Re: [RFC PATCH 05/13] iommufd: Serialise persisted iommufds and ioas

From: Gowans, James
Date: Mon Oct 07 2024 - 04:57:28 EST


On Mon, 2024-10-07 at 09:47 +0100, David Woodhouse wrote:
> On Mon, 2024-10-07 at 08:39 +0000, Gowans, James wrote:
> >
> > I think we have two other possible approaches here:
> >
> > 1. What this RFC is sketching out, serialising fields from the structs
> > and setting those fields again on deserialise. As you point out this
> > will be complicated.
> >
> > 2. Get userspace to do the work: userspace needs to re-do the ioctls
> > after kexec to reconstruct the objects. My main issue with this approach
> > is that the kernel needs to do some sort of trust but verify approach to
> > ensure that userspace constructs everything the same way after kexec as
> > it was before kexec. We don't want to end up in a state where the
> > iommufd objects don't match the persisted page tables.
>
> To what extent does the kernel really need to trust or verify? At LPC
> we seemed to speak of a model where userspace builds a "new" address
> space for each device and then atomically switches to the new page
> tables instead of the original ones inherited from the previous kernel.
>
> That does involve having space for another set of page tables, of
> course, but that's not impossible.

The idea of constructing fresh page tables and then swapping over to
that is indeed appealing, but I don't know if that's always possible.
With the ARM SMMUv3 for example I think there are break-before-make
requirement, so is it possible to do an atomic switch of the SMMUv3 page
table PGD in a hitless way?
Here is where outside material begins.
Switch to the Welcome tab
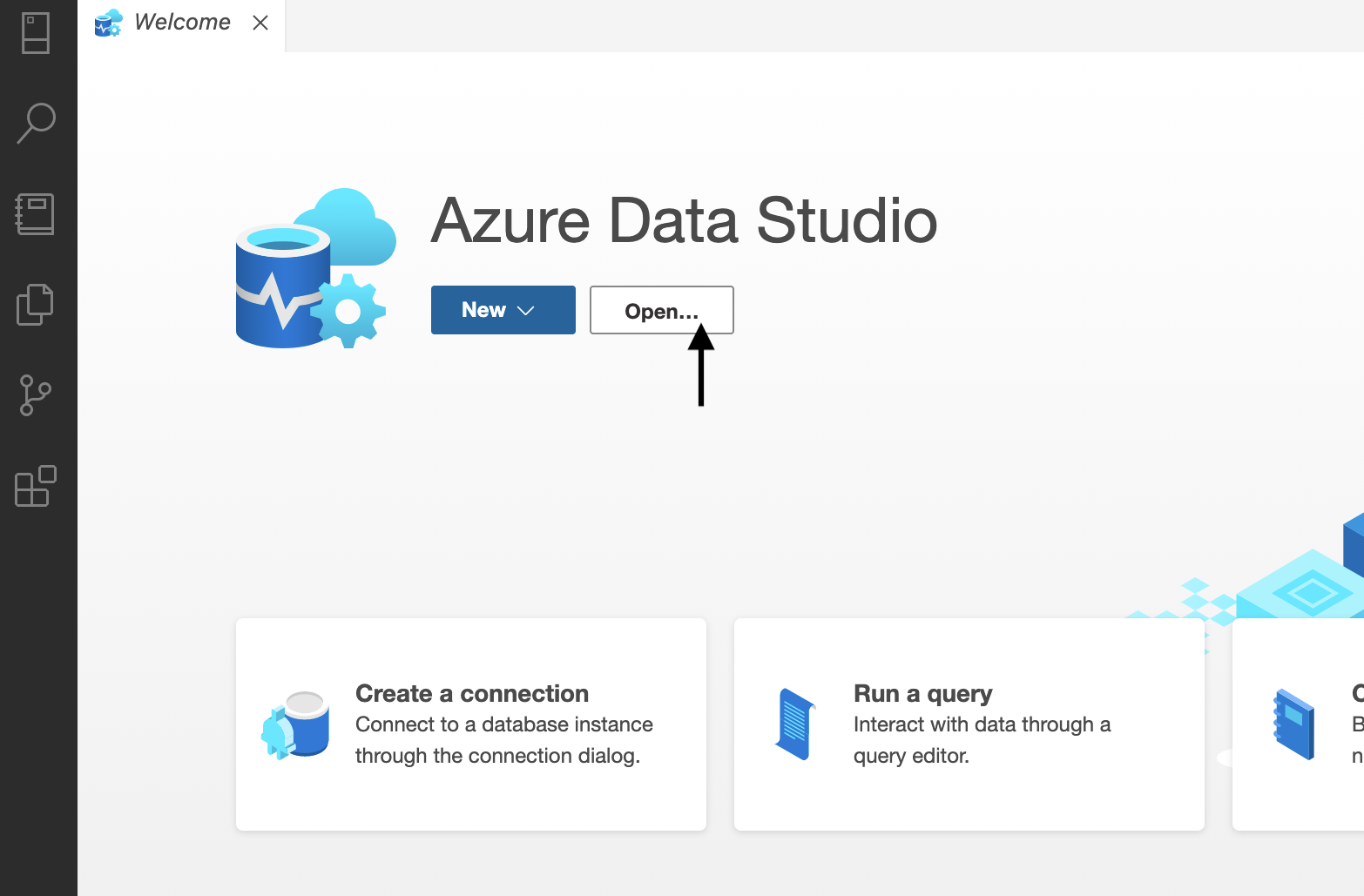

Everything here must be hitless - serialise
and deserialise must not cause any DMA faults.

If it's not possible to do a hitless atomic switch (I am unsure about
this, need to RTFM) then we're compelled to re-use the existing page
tables and if that's the case I think the kernel MUST ensure that the
iommufd IOAS object exactly match the ones before kexec. I can imagine
all sorts of mess if those go out of sync!